Feature engineering recognises complex patterns
Weidmüller received the German Innovation Award 2018 in the “Excellence in Business to Business” category for the integrated approach of Industrial Analytics. Dr Markus Köster, head of Research and Development in the Industrial Analytics business unit (l.), and Tobias Gaukstern, head of the Industrial Analytics business unit (r.), accepted the award in Berlin.
Feature engineering is an important technology for developing reliable AI models. In this approach, measured values are considered in complex statistical correlations. For this purpose, for example, correlation coefficients are formed which represent interrelated changes of two or more features over the course of time. The data scientists use historic machine data to develop new features. The goal is to recognise deviating patterns even better and more reliably than would be the case simply using the raw data. One example: high-frequency signals, such as from vibration measurements or frequency converters can be split up into different frequency ranges with their corresponding components of the output signal based on mathematical methods. The model learns the signal components characteristic for the normal behaviour of a machine. These components are a better indicator for possible malfunctions than the original signal.
It’s up to all of us
Since the data sets must be interpreted and evaluated based on the concrete machine or process behaviour, feature engineering requires comprehensive application knowledge. The data scientists’ expertise, the mechanical engineer’s or machine operator’s application know-how as well as the knowledge already acquired are all equally important for finding answers that will result in a practical solution. Only an application expert can assess whether or not an anomaly actually represents a machine error. The expert helps the data specialists to construct the algorithms that correctly describe the normal operational status as well as possible deviations and anomalies.

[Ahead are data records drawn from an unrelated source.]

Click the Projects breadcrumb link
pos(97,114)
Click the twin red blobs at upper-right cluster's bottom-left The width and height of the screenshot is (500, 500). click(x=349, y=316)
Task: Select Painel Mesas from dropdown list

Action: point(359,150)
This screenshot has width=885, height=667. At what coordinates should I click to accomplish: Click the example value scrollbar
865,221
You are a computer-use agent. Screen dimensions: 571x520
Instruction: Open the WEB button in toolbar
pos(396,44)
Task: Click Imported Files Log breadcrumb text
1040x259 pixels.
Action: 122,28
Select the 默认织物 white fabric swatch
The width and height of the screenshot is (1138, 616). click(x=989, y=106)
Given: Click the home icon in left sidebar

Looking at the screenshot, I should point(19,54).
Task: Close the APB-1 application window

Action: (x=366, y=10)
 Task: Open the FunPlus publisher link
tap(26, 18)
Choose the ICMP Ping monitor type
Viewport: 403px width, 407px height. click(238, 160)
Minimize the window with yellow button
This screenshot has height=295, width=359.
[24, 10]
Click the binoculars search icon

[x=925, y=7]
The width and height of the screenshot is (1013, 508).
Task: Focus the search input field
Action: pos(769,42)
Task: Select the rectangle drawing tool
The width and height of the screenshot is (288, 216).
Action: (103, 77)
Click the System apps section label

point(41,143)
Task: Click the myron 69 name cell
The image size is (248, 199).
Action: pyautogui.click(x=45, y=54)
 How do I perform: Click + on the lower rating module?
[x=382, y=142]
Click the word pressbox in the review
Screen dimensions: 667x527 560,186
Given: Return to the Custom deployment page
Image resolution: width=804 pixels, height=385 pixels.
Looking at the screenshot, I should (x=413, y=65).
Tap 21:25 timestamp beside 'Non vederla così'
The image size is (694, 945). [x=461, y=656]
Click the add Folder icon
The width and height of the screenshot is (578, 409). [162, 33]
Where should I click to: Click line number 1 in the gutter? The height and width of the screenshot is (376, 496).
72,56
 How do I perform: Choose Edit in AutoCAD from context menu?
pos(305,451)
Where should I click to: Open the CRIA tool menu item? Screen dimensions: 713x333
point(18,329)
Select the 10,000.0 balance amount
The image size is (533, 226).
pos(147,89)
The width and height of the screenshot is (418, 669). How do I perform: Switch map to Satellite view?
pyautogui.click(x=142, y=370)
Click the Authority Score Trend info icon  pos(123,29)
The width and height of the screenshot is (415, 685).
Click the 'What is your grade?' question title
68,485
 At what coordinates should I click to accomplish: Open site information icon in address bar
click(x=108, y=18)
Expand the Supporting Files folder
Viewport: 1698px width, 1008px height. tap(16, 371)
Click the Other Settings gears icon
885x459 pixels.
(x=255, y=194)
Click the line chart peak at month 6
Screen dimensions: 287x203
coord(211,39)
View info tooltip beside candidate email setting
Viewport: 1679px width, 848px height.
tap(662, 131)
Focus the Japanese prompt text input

Models based on AI are currently already in use for numerous applications such as packing machines, in filling technology and materials handling as well as for robotics. At Weidmüller, these models result in software tailored towards the individual user. The software constantly monitors and predicts the behaviour of the machine and applies the data as well as the results of the analysis to a visualisation. UI experts design the user interface individually so that every customer gets a solution matching their field of application.
The visualisation makes it easier to keep on top of the current status of the machine. For this purpose, individual time ranges can be viewed and tagged with information which should be included in future data assessment. In this example, the yellow highlighted areas show potential anomalies that the algorithm identified to the user. Users can also look at these areas to indicate whether or not this in fact is an anomaly. In this manner, the model continues to learn and can classify future statuses more precisely.
However, a new AI-based model is not initially able to depict all potential future mistakes and statuses of a plant, especially when they are not or only very rarely contained in the historic data. The Industrial Analytics modules are therefore designed in such a way that users can update, expand and refine their model themselves over time. The Weidmüller data scientists will of course provide support to customers, if required.
Using features for success
Feature engineering is the key to the success of an Analytics solution. Weidmüller combines the requisite application knowledge and technical expertise on the physical correlations with data science know-how. Thanks to the option to develop AI-based models independently, mechanical engineers and machine operators can significantly increase their model performance without revealing their domain knowledge.